Nel progetto “Postbabel e dintorni” c’è quasi un senso d’apocalisse imminente, anche se completamente purificato da qualsiasi sentimentalismo? Nella mostra di Goppingen, ad esempio, ci sono alcune citazioni dall’Apocalisse di Giovanni, dove la città celeste restituisce come nel sogno la sua pianta, le sue porte, la natura sublime dei suoi materiali.
«Non direi che domini una visione drammatica ed apocalittica. Io nel mondo di oggi non vedo una situazione chiara ma del resto è questa la condizione della nostra civiltà. “Postbabel” evoca una condizione nata in un tempo assai lontano e che non ci appartiene più. Noi non abbiamo più una visione armonica del mondo, siamo immersi in una Postbabel perenne. Da parecchio tempo la città ideale, con la sua unità di comunicazione, è saltata ed ora dobbiamo gestire le parti, i frammenti, le rovine. Tutto questo non è solo negativo, la mia è una constatazione di fatto. Ed è giusta l’idea di un cantiere perenne con uno stato d’allarme che va e viene. In parecchie mie opere c’è disincanto più che un senso apocalittico. Basta pensare all’uso degli ombrelli colorati in Habitat in una regione piovosa o ai colori di un’opera come Preparativi di nozze».
Al centro di molti suoi lavori, da circa trent’anni, ci sono gli elementi della Celle, a cui recentemente è stato dedicato un volume pubblicato da Gli Ori e sostenuto dalla Galleria Giacomo Guidi. Che cosa sono le Celle? Sono unità minime di sopravvivenza? Il modulo primario per una dimora necessaria ma sempre messa a repentaglio?
«Un po’ tutto questo e molto altro ancora. In termini specifici la cella è una porzione di spazio chiusa da limiti rigidi. Per me è un concetto generale, una dimensione fluttuante ed in espansione, anche la città è come una grande cella. Quest’ultima non ha un valore formale, ma esistenziale».
Nella mostra al MACRO sono particolarmente intense le grandi gouaches intitolate “Babel” dove lei sembra liberarsi da quella che a me sembra, talvolta, una cifra troppo dichiaratamente architettonica. Sono dense di una forza visionaria che sembra cercare, anche attraverso l’uso della scrittura, un nuovo, possibile senso. Perché non esporne un numero maggiore? C’è forse un suo pudore nei confronti di un fare più tradizionale?

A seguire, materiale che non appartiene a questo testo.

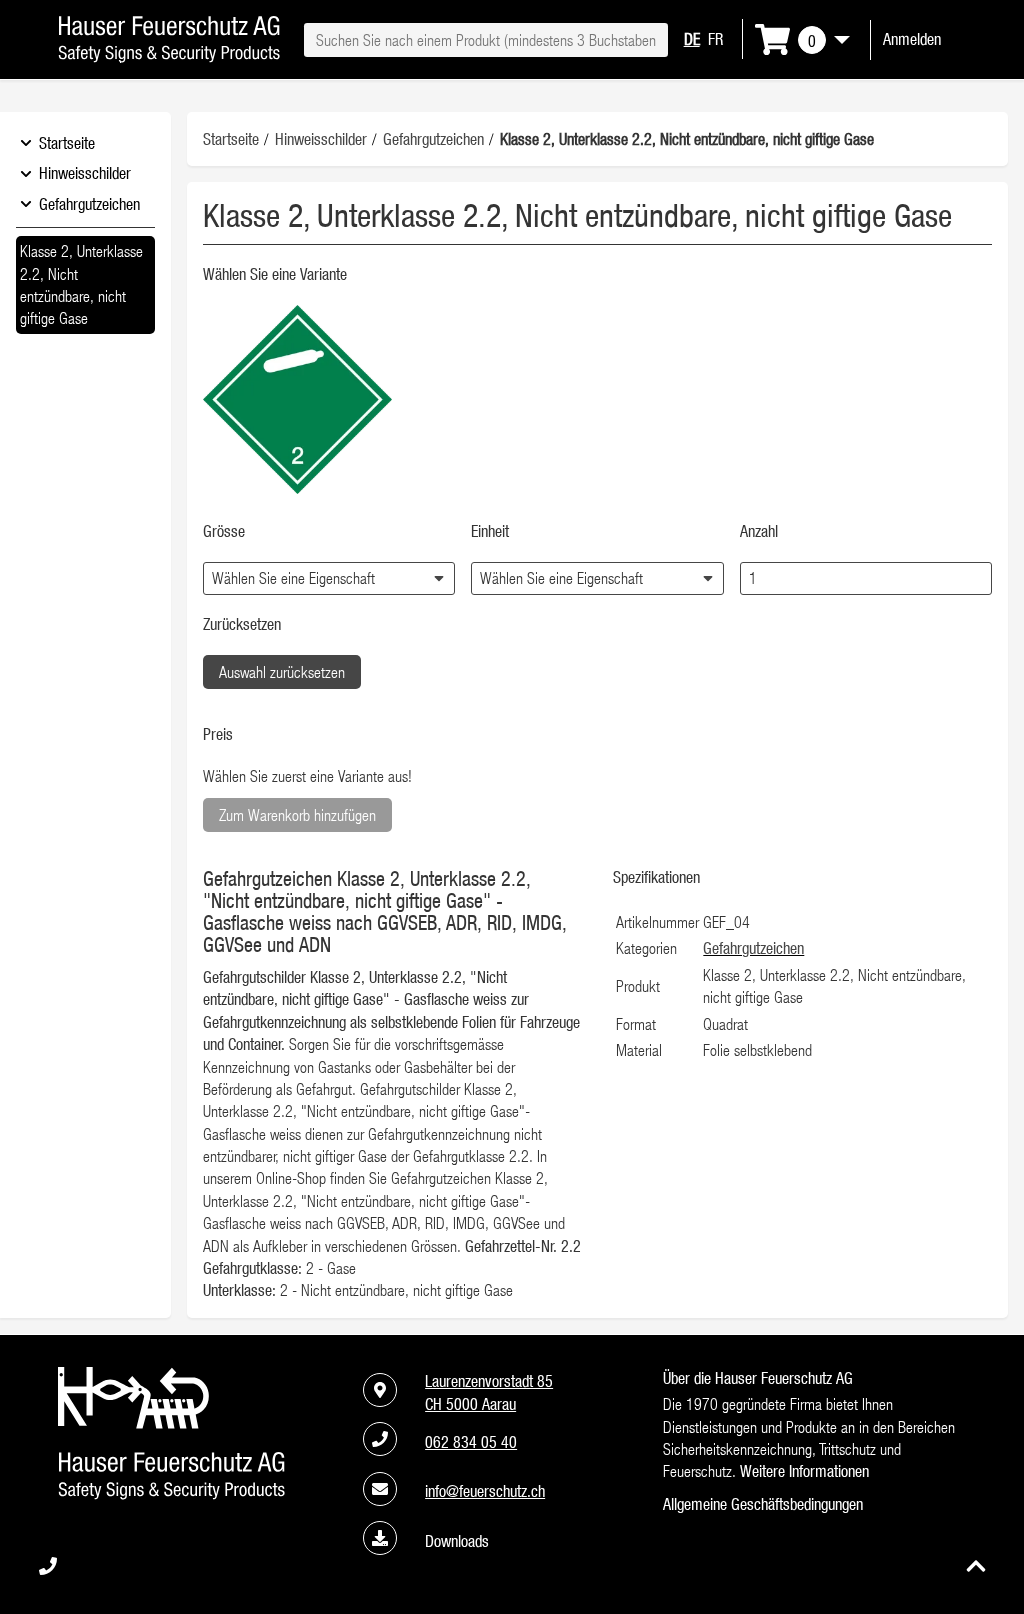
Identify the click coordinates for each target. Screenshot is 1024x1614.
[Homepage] (169, 57)
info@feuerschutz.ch (485, 1491)
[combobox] (485, 40)
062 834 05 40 (471, 1442)
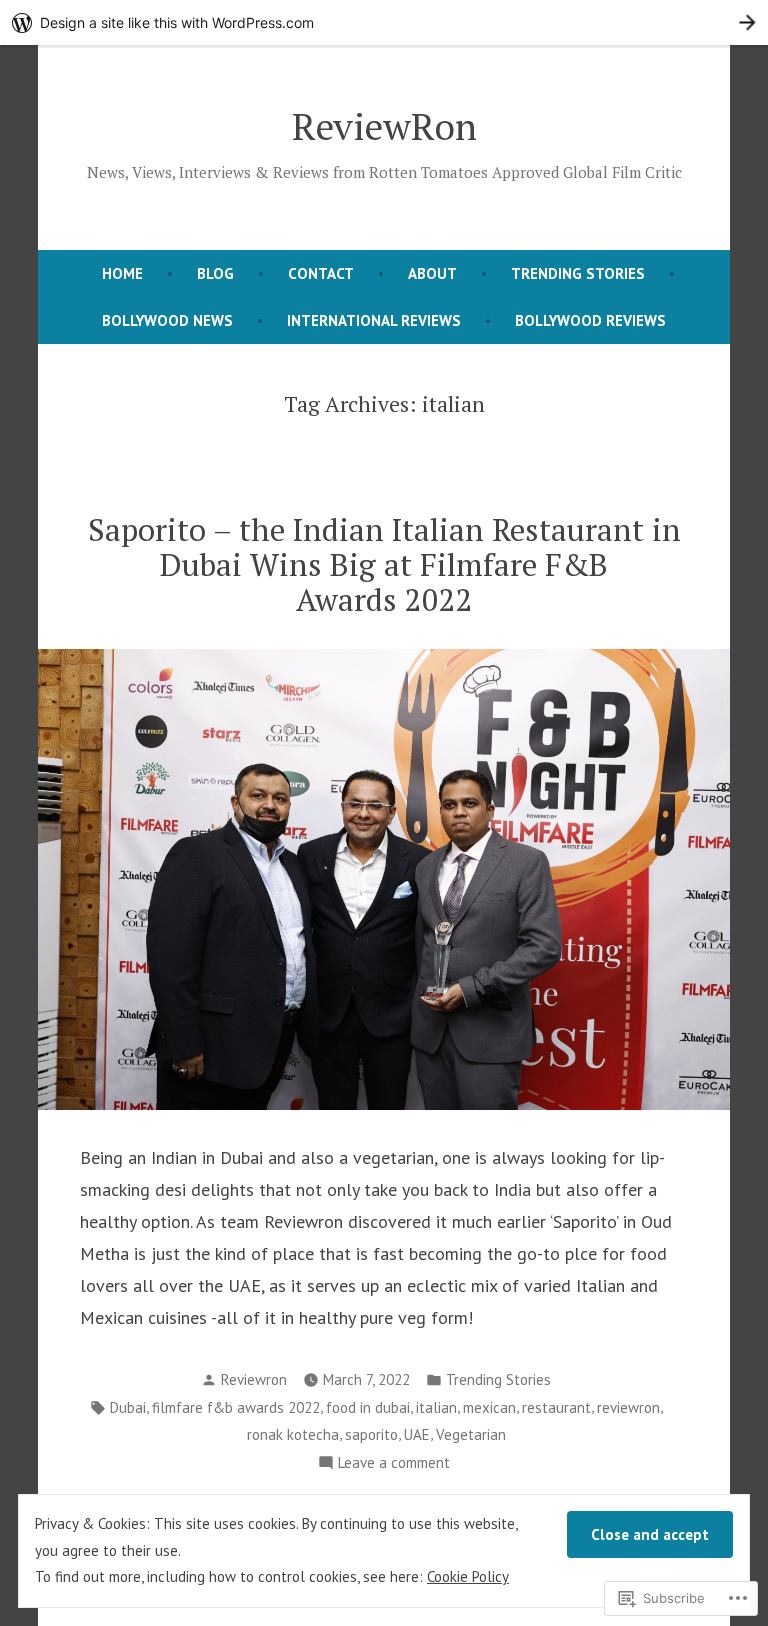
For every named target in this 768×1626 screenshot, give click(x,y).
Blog (215, 273)
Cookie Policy (468, 1576)
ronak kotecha (293, 1434)
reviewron (628, 1407)
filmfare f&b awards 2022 (236, 1407)
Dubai (128, 1407)
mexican (489, 1407)
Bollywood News (167, 320)
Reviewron (254, 1379)
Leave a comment (394, 1464)
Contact (321, 273)
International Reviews (374, 320)
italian (436, 1407)
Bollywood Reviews (590, 320)
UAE (417, 1434)
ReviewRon (384, 126)
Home (122, 273)
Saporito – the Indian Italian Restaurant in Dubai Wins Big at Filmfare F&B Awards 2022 (384, 564)
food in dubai (368, 1407)
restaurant (556, 1407)
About (432, 273)
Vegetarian (471, 1434)
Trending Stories (578, 273)
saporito (371, 1434)
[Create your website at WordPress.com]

«A me non interessano la gradevolezza, la piacevolezza né un discorso puramente formale. Questo rischio c’è invece nelle carte. L’elemento formale è una conseguenza di ciò che faccio a priori, raggiungendo un equilibrio strutturale».
Nel lavoro “Sette Poeti muti” c’è il senso di una memoria collettiva da salvare come testimonianza di civiltà?
«Sì, quest’opera è fortemente legata all’idea di civiltà e del resto tutti i lavori in mostra sono strettamente connessi tra loro. In quest’opera e nell’installazione Quelli che non ci sono, che chiude la mostra, uso la luce del neon perché essa ha un corpo, un valore plastico, e quindi un valore simbolico. I cavi elettrici che collegano i “poeti” sono come il sangue nelle nostre vene anche se portano l’energia elettrica, la necessità delle cose di stare insieme in una relazione intima. Ecco quello che mi interessa».
Quali sono le differenze fra la mostra del MACRO e quella di Goppingen?
«Tutte e due ruotano intorno allo “stato d’animo” di Postbabel e dintorni. La differenza sta negli spazi, che hanno nature opposte. Quello di Goppingen è uno spazio lindo, compatto, centrale, più semplice da affrontare rispetto a quello di Roma. Ho trovato una profonda sintonia con entrambe le sedi. Penso di essere riuscito a vincere sul potente spazio del MACRO arrivando al punto di modificarlo, di farlo sentire diverso attraverso i miei lavori. Insomma, i due spazi hanno identità opposte. E devo aggiungere che la stessa fortissima differenza la trovo anche nel modo di affrontare ed accogliere l’arte contemporanea in Germania ed in Italia. E noi non ne usciamo certo bene».